Stored data:
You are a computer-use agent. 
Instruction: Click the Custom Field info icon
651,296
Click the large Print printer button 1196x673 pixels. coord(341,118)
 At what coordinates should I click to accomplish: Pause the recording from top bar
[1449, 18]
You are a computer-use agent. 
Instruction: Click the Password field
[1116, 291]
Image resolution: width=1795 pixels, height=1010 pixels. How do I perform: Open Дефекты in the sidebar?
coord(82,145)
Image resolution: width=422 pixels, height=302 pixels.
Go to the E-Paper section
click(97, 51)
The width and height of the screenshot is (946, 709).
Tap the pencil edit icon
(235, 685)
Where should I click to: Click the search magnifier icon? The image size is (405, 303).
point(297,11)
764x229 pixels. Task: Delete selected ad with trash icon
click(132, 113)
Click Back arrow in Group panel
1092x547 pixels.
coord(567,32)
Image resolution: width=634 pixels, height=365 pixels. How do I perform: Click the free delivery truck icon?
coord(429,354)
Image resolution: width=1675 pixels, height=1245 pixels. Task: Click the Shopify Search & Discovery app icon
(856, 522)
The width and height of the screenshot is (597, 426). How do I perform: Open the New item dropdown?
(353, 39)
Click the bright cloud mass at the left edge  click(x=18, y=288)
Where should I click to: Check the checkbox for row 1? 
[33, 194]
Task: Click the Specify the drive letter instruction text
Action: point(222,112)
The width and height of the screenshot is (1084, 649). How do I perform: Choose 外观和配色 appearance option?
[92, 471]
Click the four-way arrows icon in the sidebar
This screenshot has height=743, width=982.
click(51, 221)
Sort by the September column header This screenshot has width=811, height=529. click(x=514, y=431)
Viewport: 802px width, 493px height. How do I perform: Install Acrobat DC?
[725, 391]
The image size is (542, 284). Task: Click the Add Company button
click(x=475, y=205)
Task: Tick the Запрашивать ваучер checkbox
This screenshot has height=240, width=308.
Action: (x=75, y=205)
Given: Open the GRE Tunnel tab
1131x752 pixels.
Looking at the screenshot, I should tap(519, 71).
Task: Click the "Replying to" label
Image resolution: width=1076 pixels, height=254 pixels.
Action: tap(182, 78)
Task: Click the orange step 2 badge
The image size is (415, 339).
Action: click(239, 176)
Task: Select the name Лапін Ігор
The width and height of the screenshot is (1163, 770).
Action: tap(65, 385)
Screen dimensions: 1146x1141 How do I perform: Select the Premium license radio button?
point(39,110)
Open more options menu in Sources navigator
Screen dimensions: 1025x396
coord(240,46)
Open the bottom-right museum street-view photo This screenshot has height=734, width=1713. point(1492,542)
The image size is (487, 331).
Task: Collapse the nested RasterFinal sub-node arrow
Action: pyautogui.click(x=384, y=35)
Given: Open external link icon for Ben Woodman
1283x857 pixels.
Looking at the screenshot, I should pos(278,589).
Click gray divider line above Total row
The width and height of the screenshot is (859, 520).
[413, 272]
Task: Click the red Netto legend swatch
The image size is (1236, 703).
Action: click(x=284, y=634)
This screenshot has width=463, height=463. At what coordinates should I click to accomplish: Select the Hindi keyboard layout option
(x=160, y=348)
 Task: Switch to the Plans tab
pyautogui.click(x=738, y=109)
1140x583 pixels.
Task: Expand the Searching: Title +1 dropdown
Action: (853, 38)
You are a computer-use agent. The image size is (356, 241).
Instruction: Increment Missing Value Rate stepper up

Work to do:
Reproduce the entire listing above word for word, changing nothing.

Solution for this exercise:
You are a computer-use agent. 
Instruction: Click the Custom Field info icon
651,296
Click the large Print printer button 1196x673 pixels. coord(341,118)
 At what coordinates should I click to accomplish: Pause the recording from top bar
[1449, 18]
You are a computer-use agent. 
Instruction: Click the Password field
[1116, 291]
Image resolution: width=1795 pixels, height=1010 pixels. How do I perform: Open Дефекты in the sidebar?
coord(82,145)
Image resolution: width=422 pixels, height=302 pixels.
Go to the E-Paper section
click(97, 51)
The width and height of the screenshot is (946, 709).
Tap the pencil edit icon
(235, 685)
Where should I click to: Click the search magnifier icon? The image size is (405, 303).
point(297,11)
764x229 pixels. Task: Delete selected ad with trash icon
click(132, 113)
Click Back arrow in Group panel
1092x547 pixels.
coord(567,32)
Image resolution: width=634 pixels, height=365 pixels. How do I perform: Click the free delivery truck icon?
coord(429,354)
Image resolution: width=1675 pixels, height=1245 pixels. Task: Click the Shopify Search & Discovery app icon
(856, 522)
The width and height of the screenshot is (597, 426). How do I perform: Open the New item dropdown?
(353, 39)
Click the bright cloud mass at the left edge  click(x=18, y=288)
Where should I click to: Check the checkbox for row 1? 
[33, 194]
Task: Click the Specify the drive letter instruction text
Action: point(222,112)
The width and height of the screenshot is (1084, 649). How do I perform: Choose 外观和配色 appearance option?
[92, 471]
Click the four-way arrows icon in the sidebar
This screenshot has height=743, width=982.
click(51, 221)
Sort by the September column header This screenshot has width=811, height=529. click(x=514, y=431)
Viewport: 802px width, 493px height. How do I perform: Install Acrobat DC?
[725, 391]
The image size is (542, 284). Task: Click the Add Company button
click(x=475, y=205)
Task: Tick the Запрашивать ваучер checkbox
This screenshot has height=240, width=308.
Action: (x=75, y=205)
Given: Open the GRE Tunnel tab
1131x752 pixels.
Looking at the screenshot, I should tap(519, 71).
Task: Click the "Replying to" label
Image resolution: width=1076 pixels, height=254 pixels.
Action: tap(182, 78)
Task: Click the orange step 2 badge
The image size is (415, 339).
Action: click(239, 176)
Task: Select the name Лапін Ігор
The width and height of the screenshot is (1163, 770).
Action: tap(65, 385)
Screen dimensions: 1146x1141 How do I perform: Select the Premium license radio button?
point(39,110)
Open more options menu in Sources navigator
Screen dimensions: 1025x396
coord(240,46)
Open the bottom-right museum street-view photo This screenshot has height=734, width=1713. point(1492,542)
The image size is (487, 331).
Task: Collapse the nested RasterFinal sub-node arrow
Action: pyautogui.click(x=384, y=35)
Given: Open external link icon for Ben Woodman
1283x857 pixels.
Looking at the screenshot, I should pos(278,589).
Click gray divider line above Total row
The width and height of the screenshot is (859, 520).
[413, 272]
Task: Click the red Netto legend swatch
The image size is (1236, 703).
Action: click(x=284, y=634)
This screenshot has width=463, height=463. At what coordinates should I click to accomplish: Select the Hindi keyboard layout option
(x=160, y=348)
 Task: Switch to the Plans tab
pyautogui.click(x=738, y=109)
1140x583 pixels.
Task: Expand the Searching: Title +1 dropdown
Action: (853, 38)
You are a computer-use agent. The image size is (356, 241).
Instruction: Increment Missing Value Rate stepper up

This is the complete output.